On Sun, Sep 15, 2013 at 08:44:18PM +1000, Andrew Lau wrote:
On Sun, Sep 15, 2013 at 8:00 PM, Dan Kenigsberg <danken@redhat.com> wrote:
On Sun, Sep 15, 2013 at 06:48:41PM +1000, Andrew Lau wrote:
Hi Dan,
Certainly, I've uploaded them to fedora's paste bin and tried to snip just the relevant details.
Sender (hv01.melb.domain.net): http://paste.fedoraproject.org/39660/92339651/
This one has
libvirtError: operation failed: Failed to connect to remote libvirt URI qemu+tls://hv02.melb.domain.net/system
which is most often related to firewall issues, and some time to key mismatch.
Does virsh -c qemu+tls://hv02.melb.domain.net/system capabilities work when run from the command line of hv01?
Dan.
Receiver (hv02.melb.domain.net): ` http://paste.fedoraproject.org/39661/23406913/
VM being transfered is ovirt_guest_vm
Thanks, Andrew
virsh -c qemu+tls://hv02.melb.domain.net/system 2013-09-15 10:41:10.620+0000: 23994: info : libvirt version: 0.10.2, package: 18.el6_4.9 (CentOS BuildSystem <http://bugs.centos.org>, 2013-07-02-11:19:29, c6b8.bsys.dev.centos.org) 2013-09-15 10:41:10.620+0000: 23994: warning : virNetTLSContextCheckCertificate:1102 : Certificate check failed Certificate failed validation: The certificate hasn't got a known issuer.

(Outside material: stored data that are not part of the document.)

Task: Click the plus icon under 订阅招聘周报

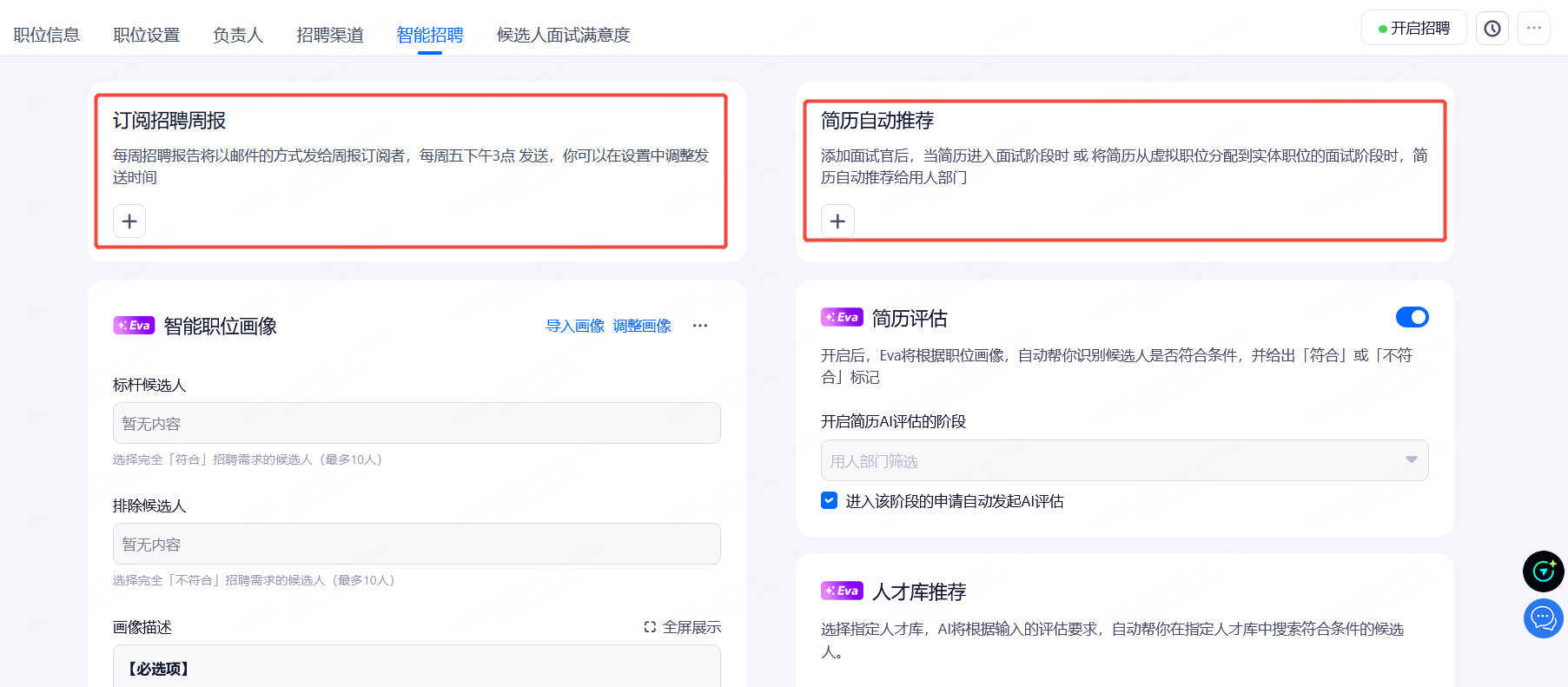Action: (129, 221)
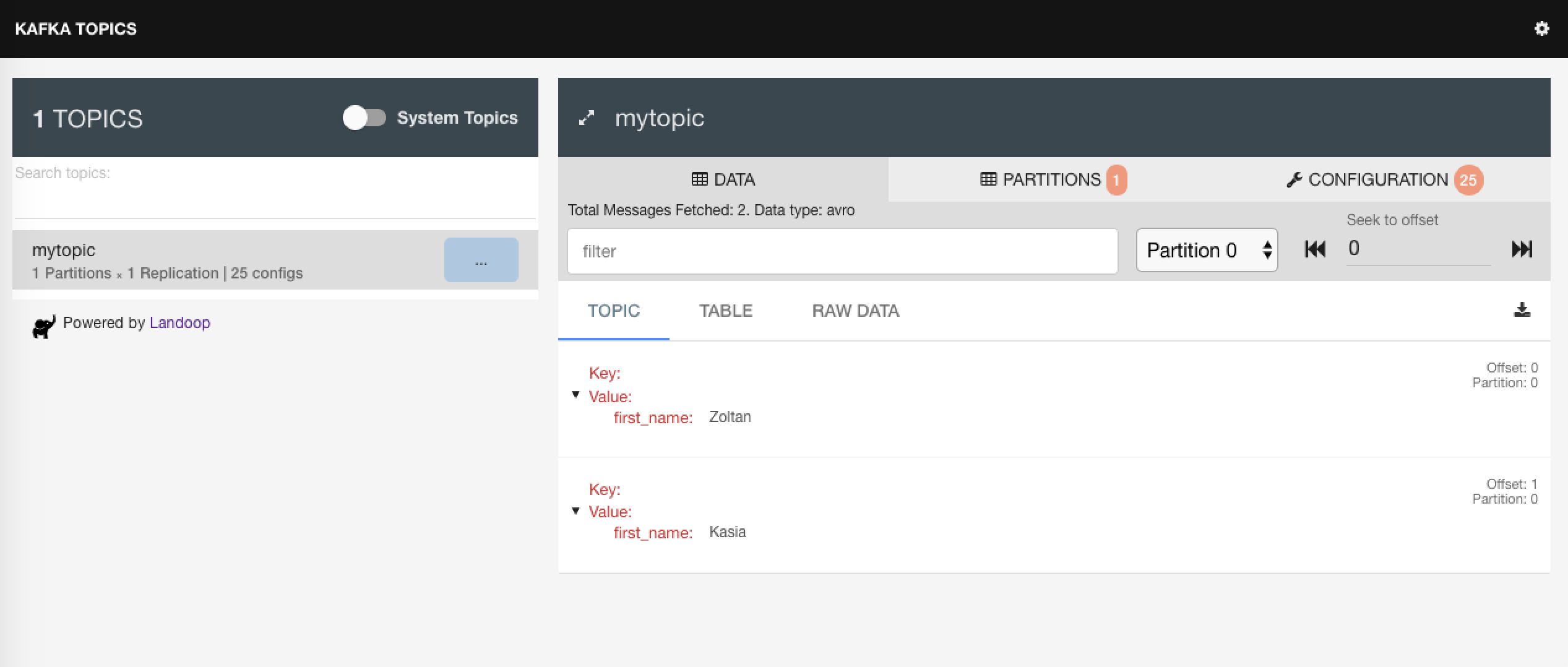Click the Seek to offset field
Screen dimensions: 1568x667
(1418, 249)
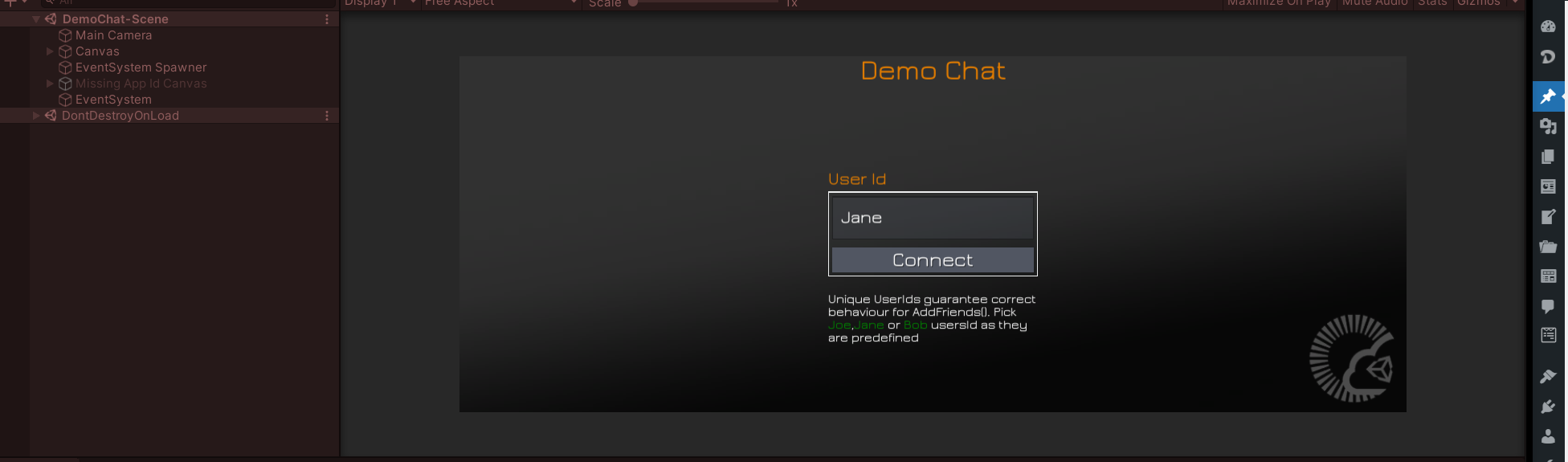Click the pushpin icon in right sidebar
Viewport: 1568px width, 462px height.
[x=1548, y=96]
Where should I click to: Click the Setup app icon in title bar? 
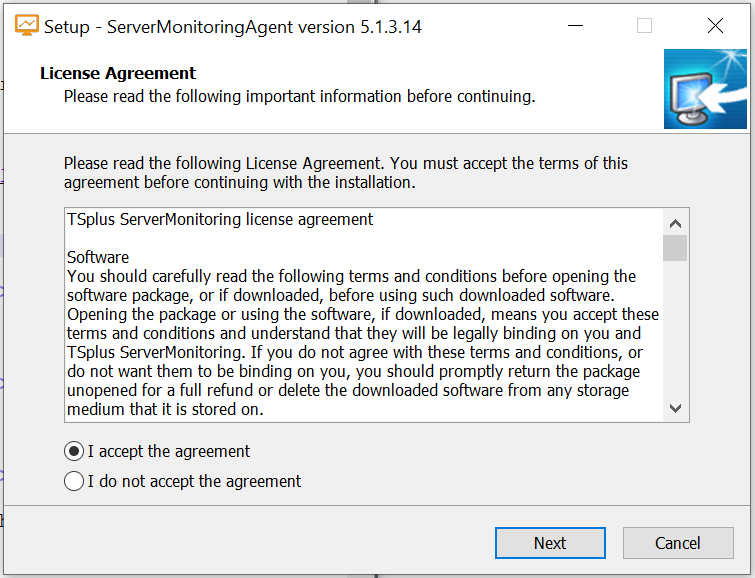pyautogui.click(x=27, y=26)
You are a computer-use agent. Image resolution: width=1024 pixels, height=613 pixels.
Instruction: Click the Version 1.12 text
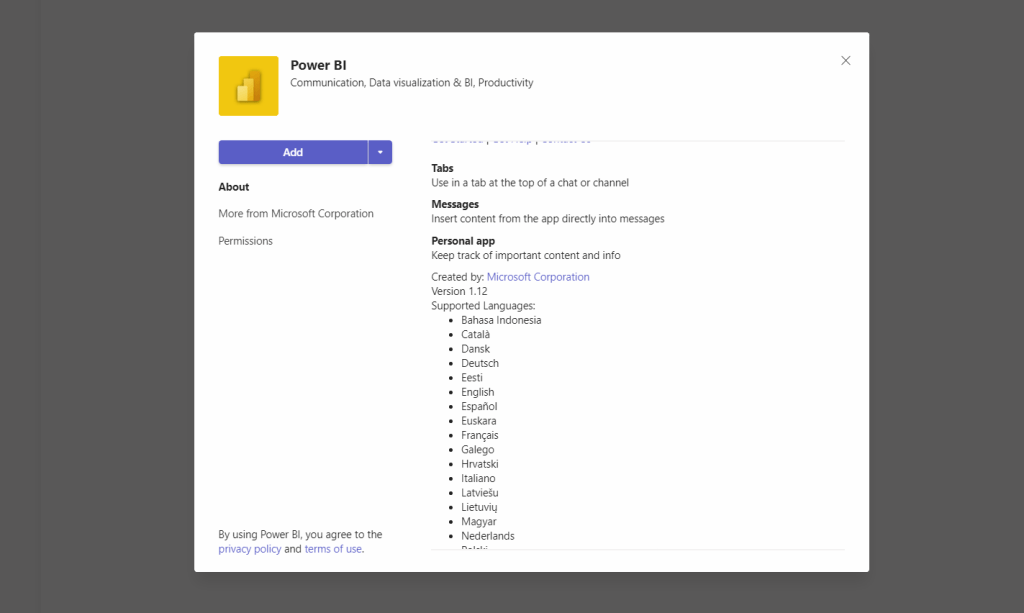click(x=459, y=291)
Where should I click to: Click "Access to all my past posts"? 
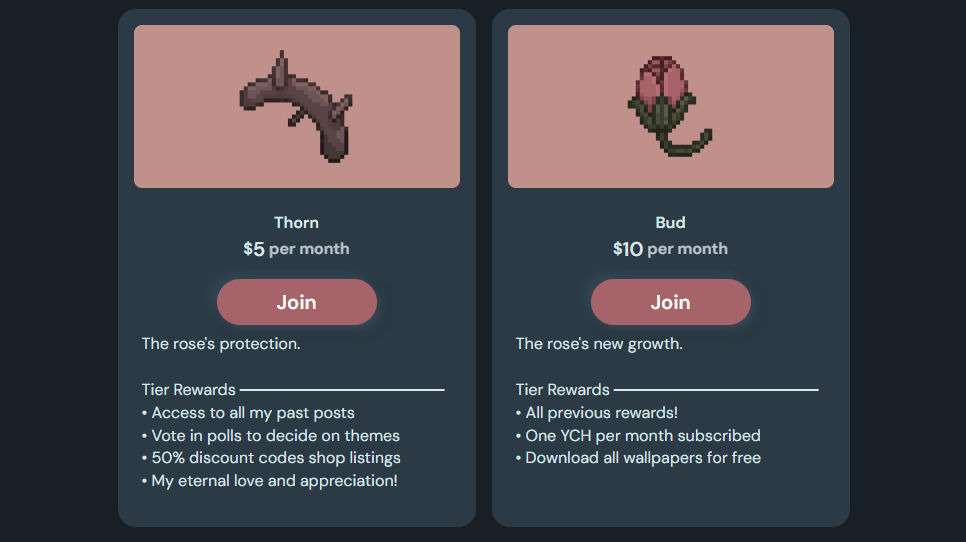point(252,413)
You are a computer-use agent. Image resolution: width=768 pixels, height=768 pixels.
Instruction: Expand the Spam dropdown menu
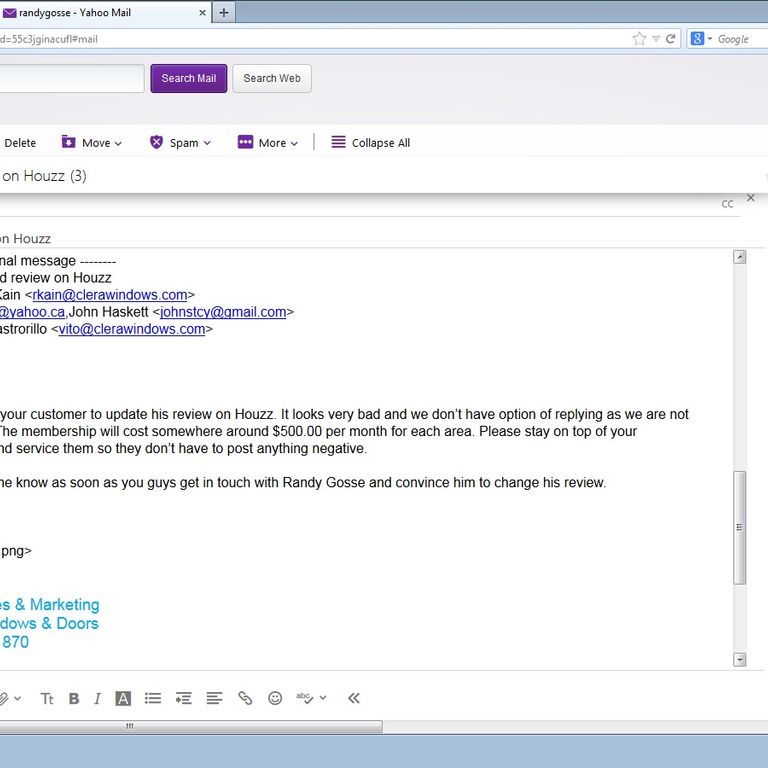[x=180, y=143]
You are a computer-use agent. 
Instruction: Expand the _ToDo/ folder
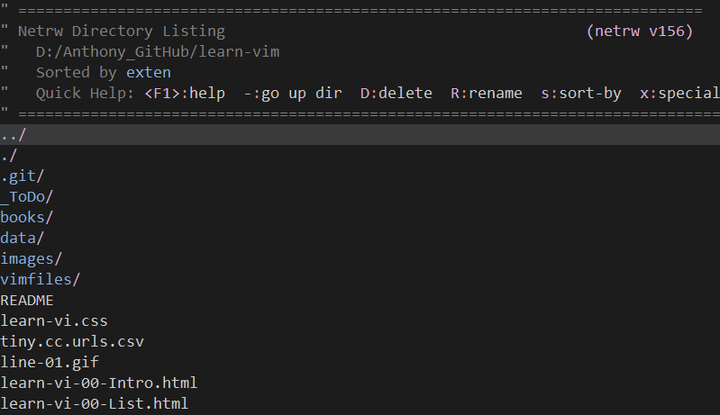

Would you share your openssl x509 -in /etc/pki/vdsm/certs/cacert.pem -text openssl x509 -in /etc/pki/vdsm/certs/vdsmcert.pem -text on both hosts? This content may be sensitive, and may not provide an answer why libvirt on src cannot contact libvirtd on the other host. So before you do that, would you test if vdsClient -s hv02.melb.domain.net getVdsCapabilities works when run on hv01? It may be that the certificates are fine, but libvirt is not configured to use the correct ones. Dan.